The “I” in Snyder’s poems comes across as muted and self-reflective, always aware that sanctuary is at best an illusion. At the end of “Walking Home,” which on the surface is about passing by:
the relief of Jesus
staggering under
the weight of his cross
The poem ends with
while Simon (I think)
stands at his side
keeping one hand
still on the crossnot knowing
what he should donow that they’ve walked
to Calvary.
Snyder is a religious poet who, while he hasn’t lost faith, hasn’t found any answers.

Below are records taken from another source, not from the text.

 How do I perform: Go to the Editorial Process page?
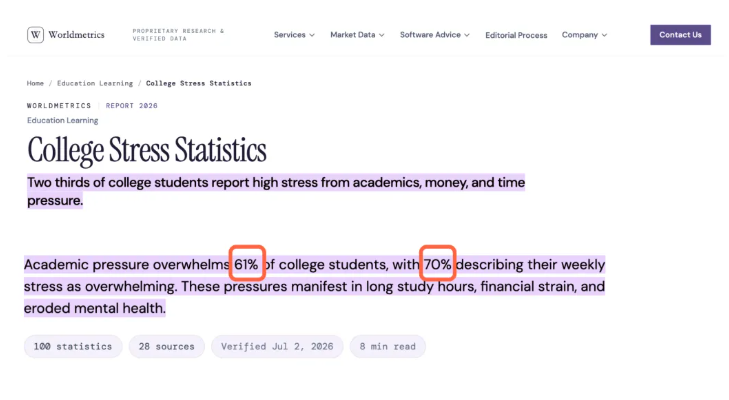tap(516, 35)
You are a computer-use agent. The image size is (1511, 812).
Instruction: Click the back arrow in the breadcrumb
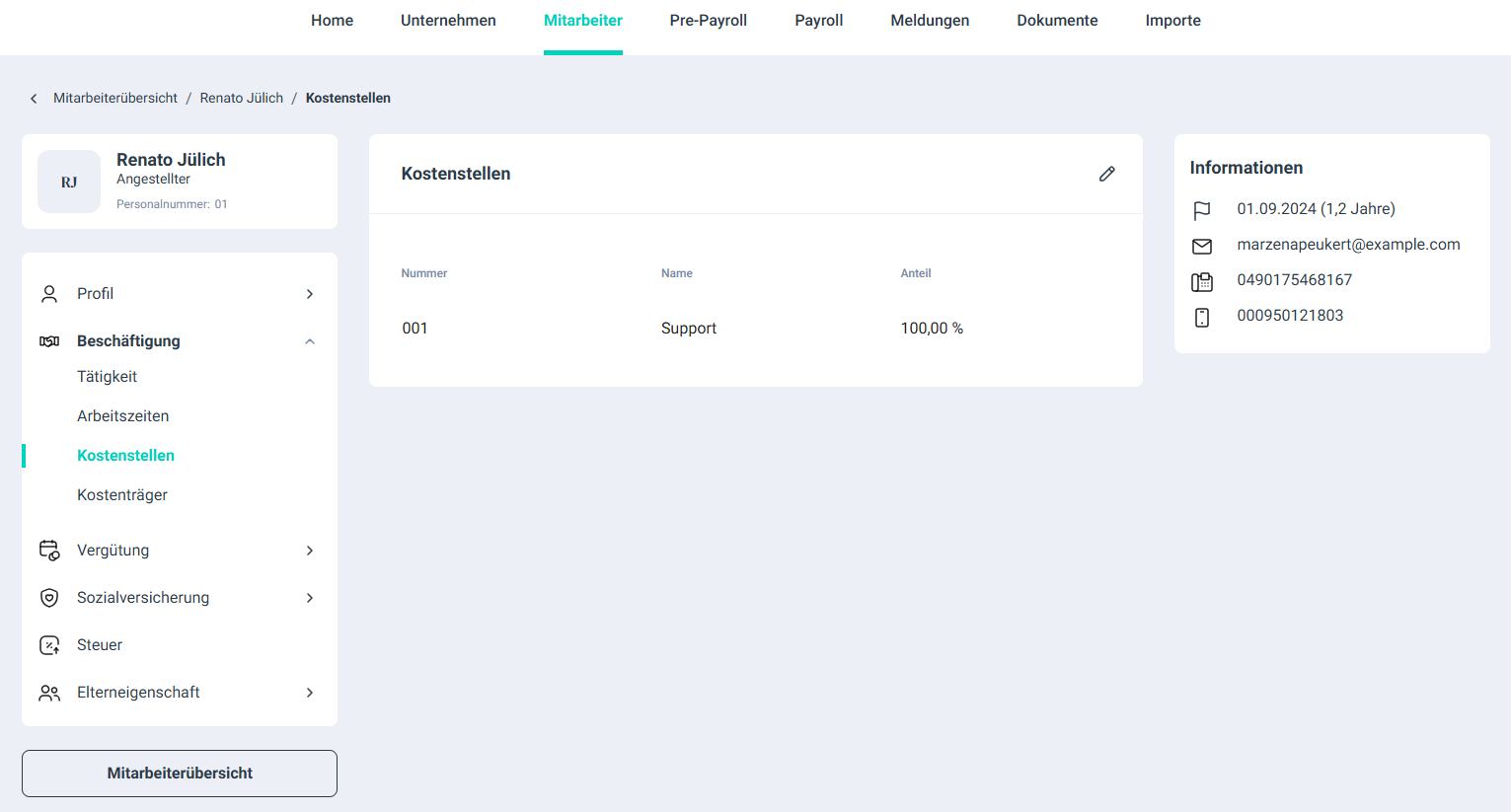[x=34, y=99]
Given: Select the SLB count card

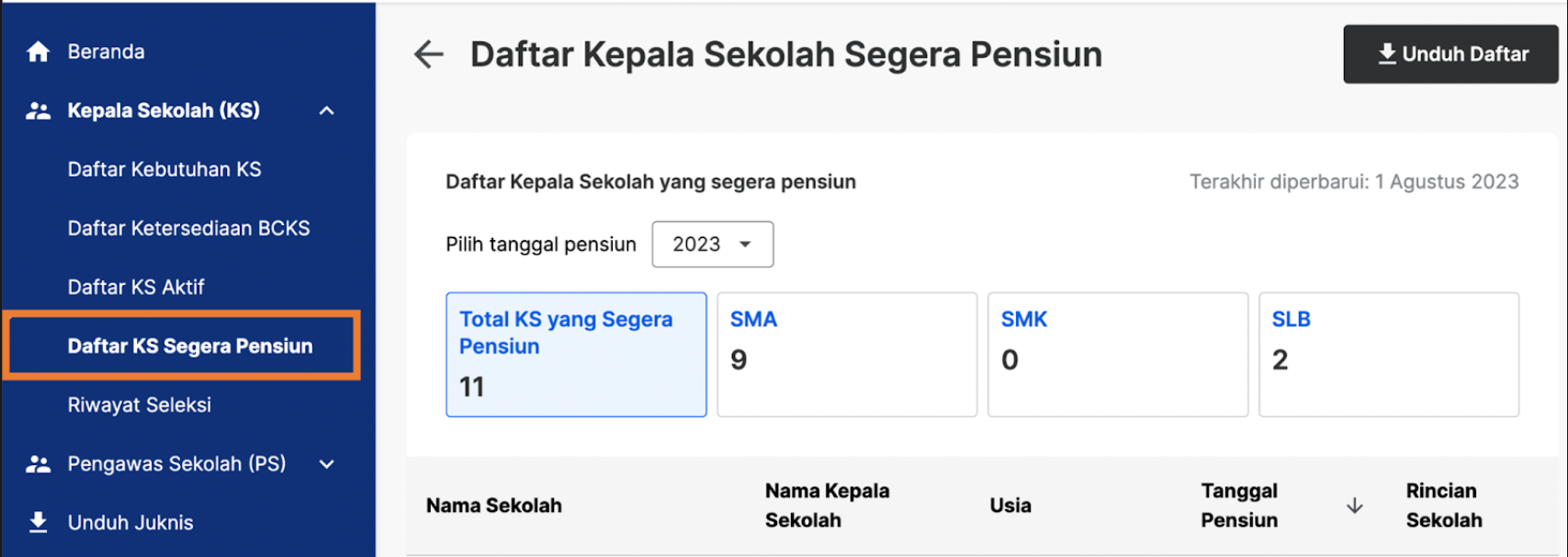Looking at the screenshot, I should click(x=1389, y=355).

He registers the connections and disconnections in a world full of cheaply-made consumer products which, as Merleau-Ponty writing about Cézanne pointed out, “[w]e become used to thinking that all of this exists necessarily and unshakably.” Like Cézanne, Snyder “suspends these habits of thought and reveals the base of inhuman nature upon which man has installed himself,” as well as acknowledges two very different and opposing trajectories without reaching a resolution.
HOW ARE YOU DOING
As much as you deserve it,
I wouldn’t wish this
Sunday night on you—
not the Osco at closing,
not its two tired women
and shaky security guard,
not its bin of flip-flops
and Tasmanian Devil
baseball caps,
not its freshly mopped floors
and fluorescent lights,
not its endless James Taylor
song on the intercom,
and not its last pint of
chocolate mint ice cream,
which I carried
down Milwaukee Ave.
past a man in an unbuttoned
baseball shirt, who stepped
out of a shadow to whisper,
How are you doing?
In “POEM FOR AN AUNT,” Snyder describes the possessions of his deceased aunt with a precise, understated acuity in two stanzas:
On the massive couch that sticks to
my skin, in the rocking chair
with two ribs missing,
I study her broken cuckoo clock.Then the ashtray like a big beige ear.

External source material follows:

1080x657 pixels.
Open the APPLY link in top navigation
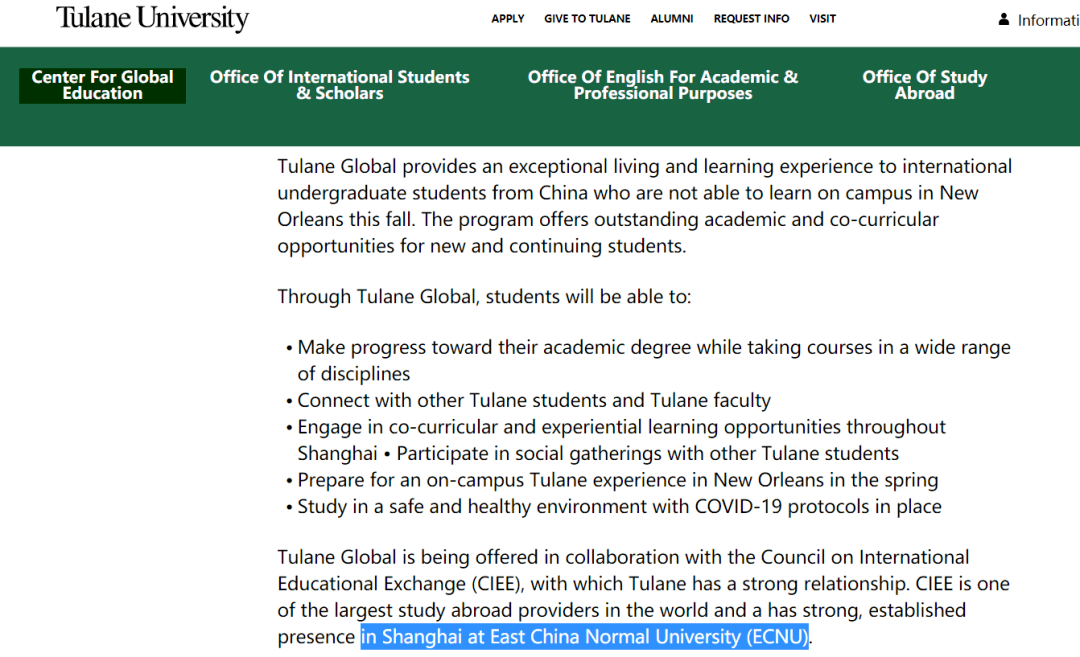[508, 19]
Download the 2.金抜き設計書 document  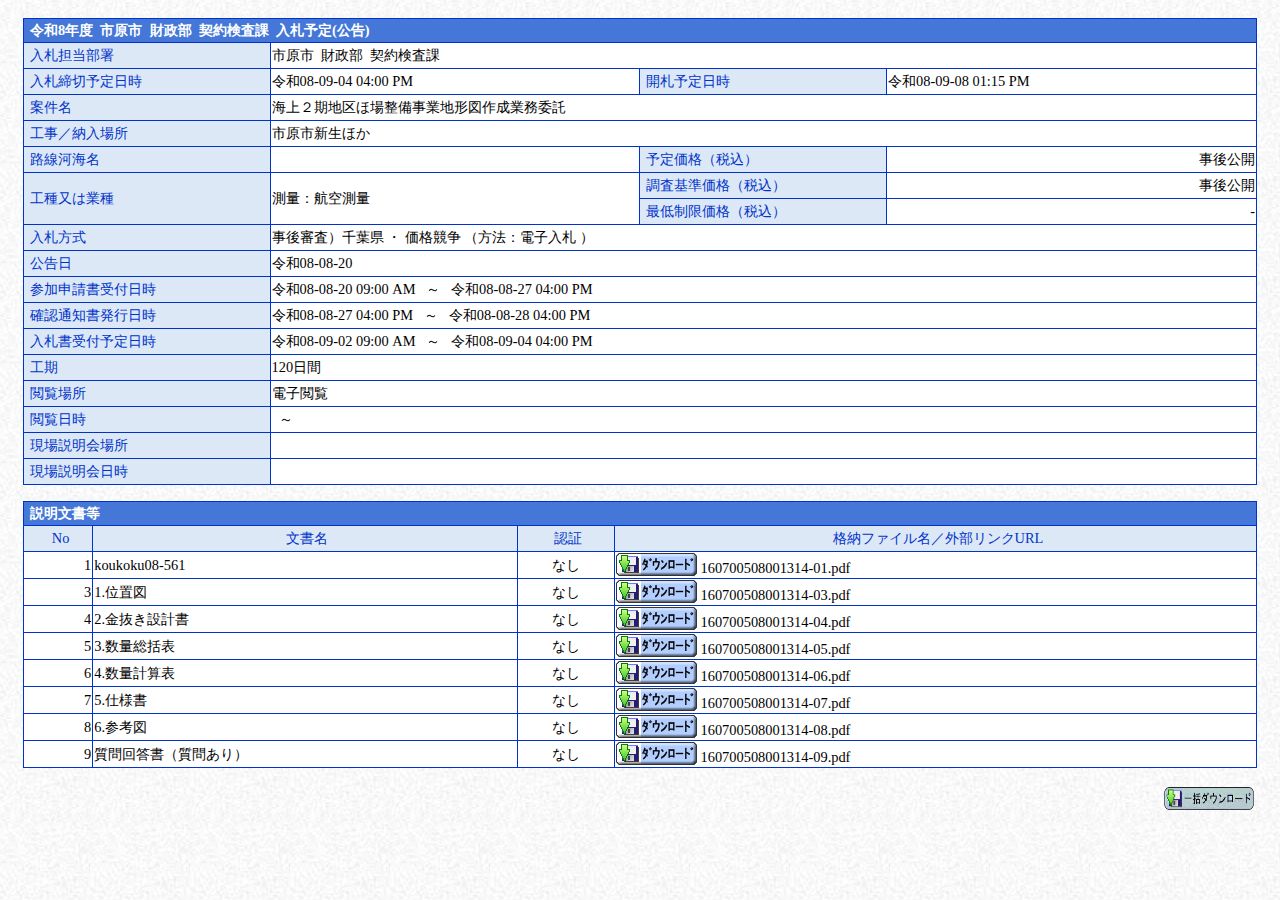[x=656, y=618]
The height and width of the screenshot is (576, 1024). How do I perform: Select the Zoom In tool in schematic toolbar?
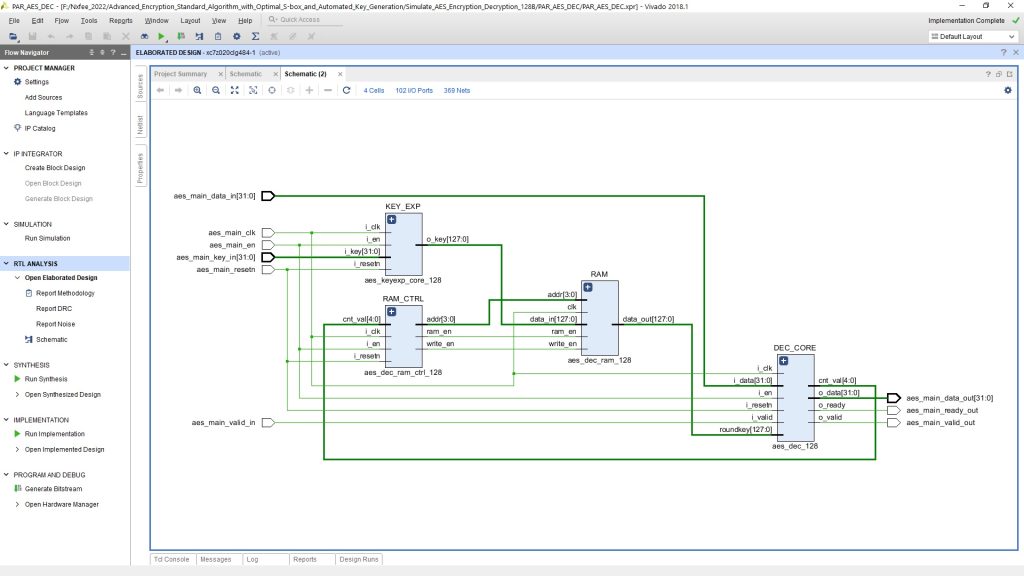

The bleached-out soap opera
on the 27-inch tv: our portraits
arranged carefully on top.
And then after a perceptual shift that Snyder scores with a stanza break, the poem seamlessly turns and opens out:
For a second I think I remember her.
Then that apartment building
built over its own parking garage.
Yellow brick. Standing water.
Line by line, the poet goes from a hesitation (“For a second I think I remember her.”) to the inhuman, everyday world (“Yellow Brick. Standing water.”) without veering into any of the false solaces society eagerly offers. Effusiveness or even terseness—any human utterance, in fact—feels forbidden, not to mention self-dramatizing. Palpably evoking the cold, indifferent silence that envelops us all, no matter where we are and what we are doing, Snyder conveys how far we have traveled since Baudelaire’s time.

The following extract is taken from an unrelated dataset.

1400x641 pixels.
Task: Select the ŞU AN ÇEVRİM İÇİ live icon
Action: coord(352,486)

Escape from Combray is a powerful first book by a poet-translator from Catullus, and essayist, who has resisted aligning himself with any coterie or theory (check out his evenhanded, insightful essay, “The New Pandemonium: A Brief Overview of Flarf” in the invaluable on-line magazine Jacket: http://jacketmagazine.com/31/snyder-flarf.html). Based on what I’ve read of his works, Snyder’s detachment and passion appears to extend to all of his endeavors, which is a very rare and increasingly necessary feat to achieve in this day and age.